The agriculture sector sustained more than US$9bn in losses, according to the Food and Agriculture Organization of the United Nations.

The State Bank of Pakistan (SBP) had previously introduced import restrictions to reduce the outflow of dollars from its reserves, but removed these constraints in early January and encouraged importers to prioritise essentials like food, fertiliser, pharmaceuticals and energy instead.

The move came after industry leaders called on the government to smooth restrictions for LCs. National media reported that the Oil Companies Advisory Council had already raised concerns about the impact of delayed LCs on the import of petroleum products, and that Pakistan’s textile industry was also struggling to acquire raw materials after the cotton crop was largely destroyed by flooding.

Zulfikar Thaver, president of the Union of Small and Medium Enterprises (Unisame), tells GTR in a statement that foreign currency had been wasted on non-essential and luxury items, with the result that “the SBP had to curb imports and is now only allowing the bare necessities”.

The restrictions and resulting delays in LCs being provided has also led to goods being held in shipping containers, unable to be offloaded.

In a January 23 statement, the SBP acknowledged that goods had become stuck in ports due to delays in banks releasing shipping documents and advised banks “to provide a one-time facilitation to all those importers who could either extend their payment terms to 180 days (or beyond) or arrange funds from abroad to settle their pending import payments”.

The SBP says that banks should process and release documents for goods that are either already in ports or have been shipped on or before January 18 until March 31.

Pakistan’s government is currently in talks with the International Monetary Fund (IMF) to agree the release of further funds that will relieve the crisis, but there is ongoing dispute over the terms of the agreement.

“We have asked for a suppliers credit facility from China and hopefully the situation may improve somewhat,” Thaver says. “Containers already imported and lying at port are being released or cleared. All contracts are being renegotiated and credit limits are being extended and revised.”

Thaver adds that the SBP’s measures to curb imports may last until exports increase and help comes from the IMF. Until then, he says that all imports will be “tailored”, with further depreciation of the rupee likely.

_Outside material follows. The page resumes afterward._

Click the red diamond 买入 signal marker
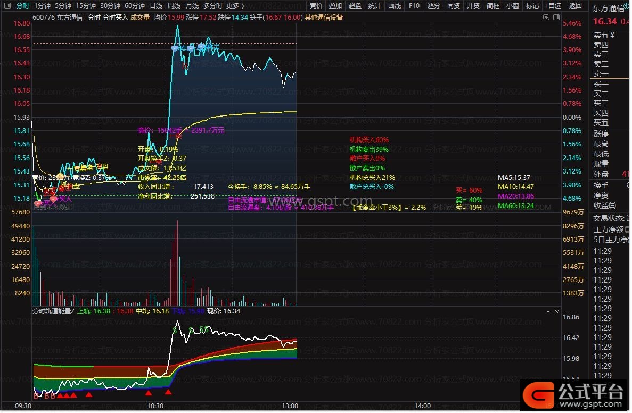Screen dimensions: 632x413 [53, 199]
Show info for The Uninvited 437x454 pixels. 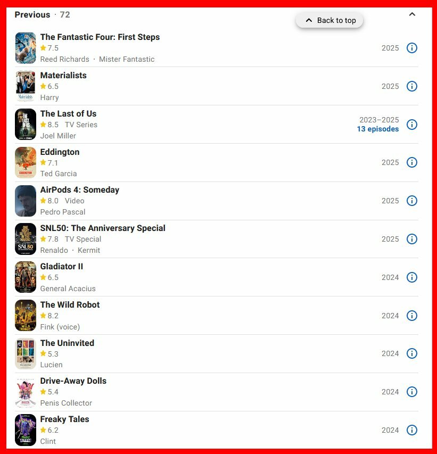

One trader tells GTR that his business is being impacted drastically as the country faces a “catastrophic economic disaster”, with the entire supply chain being disrupted from the border to the end user.

“Import and export are like the warp and weft of an economy,” Thraver says, adding that Pakistan currently lacks adequate political and trade leadership and has so far not focused on industrialisation to the extent that it should have done.